Data intelligence and hybrid metaheuristic algorithms-based estimation of reference evapotranspiration

Abstract

For developing countries, scarcity of climatic data is the biggest challenge, and model development with limited meteorological input is of critical importance. In this study, five data intelligent and hybrid metaheuristic machine learning algorithms, namely additive regression (AR), AR-bagging, AR-random subspace (AR-RSS), AR-M5P, and AR-REPTree, were applied to predict monthly mean daily reference evapotranspiration (ET0). For this purpose, climatic data of two meteorological stations located in the semi-arid region of Pakistan were used from the period 1987 to 2016. The climatic dataset includes maximum and minimum temperature (Tmax, Tmin), average relative humidity (RHavg), average wind speed (Ux), and sunshine hours (n). Sensitivity analysis through regression methods was applied to determine effective input climatic parameters for ET0 modeling. The results of performed regression analysis on all input parameters proved that Tmin, RHAvg, Ux, and n were identified as the most influential input parameters at the studied station.

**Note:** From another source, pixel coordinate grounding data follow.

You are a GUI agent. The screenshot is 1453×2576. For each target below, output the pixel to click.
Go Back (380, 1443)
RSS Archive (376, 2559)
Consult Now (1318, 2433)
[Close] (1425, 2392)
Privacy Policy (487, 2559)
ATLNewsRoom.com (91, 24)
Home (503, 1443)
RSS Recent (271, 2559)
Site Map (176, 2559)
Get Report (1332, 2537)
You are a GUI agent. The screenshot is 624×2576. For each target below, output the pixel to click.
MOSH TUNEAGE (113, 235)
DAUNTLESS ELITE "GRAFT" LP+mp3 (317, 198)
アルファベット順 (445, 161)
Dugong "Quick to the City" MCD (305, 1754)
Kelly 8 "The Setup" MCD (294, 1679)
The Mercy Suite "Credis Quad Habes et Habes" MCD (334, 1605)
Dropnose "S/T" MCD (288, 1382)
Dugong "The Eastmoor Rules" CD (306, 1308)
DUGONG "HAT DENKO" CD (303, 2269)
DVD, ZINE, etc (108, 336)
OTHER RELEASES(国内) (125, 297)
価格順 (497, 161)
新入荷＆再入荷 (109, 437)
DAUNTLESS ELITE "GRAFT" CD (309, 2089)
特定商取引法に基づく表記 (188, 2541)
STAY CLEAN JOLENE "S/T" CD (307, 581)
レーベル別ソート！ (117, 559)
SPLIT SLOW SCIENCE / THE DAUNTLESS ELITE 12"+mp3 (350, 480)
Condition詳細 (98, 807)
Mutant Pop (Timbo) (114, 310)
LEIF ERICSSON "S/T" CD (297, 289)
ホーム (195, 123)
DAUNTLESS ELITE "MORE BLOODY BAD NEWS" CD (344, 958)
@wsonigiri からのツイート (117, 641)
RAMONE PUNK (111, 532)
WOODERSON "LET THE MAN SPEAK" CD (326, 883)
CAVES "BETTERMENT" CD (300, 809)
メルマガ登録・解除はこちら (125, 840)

From the results, it was revealed that all the selected models predicted ET0 at both stations with greater precision. The AR-REPTree model was located furthest and the AR-M5P model was located nearest to the observed point based on the performing indices at both the selected meteorological stations. The study concluded that under the aforementioned methodological framework, the AR-M5P model can yield higher accuracy in predicting ET0 values, as compared to other selected algorithms.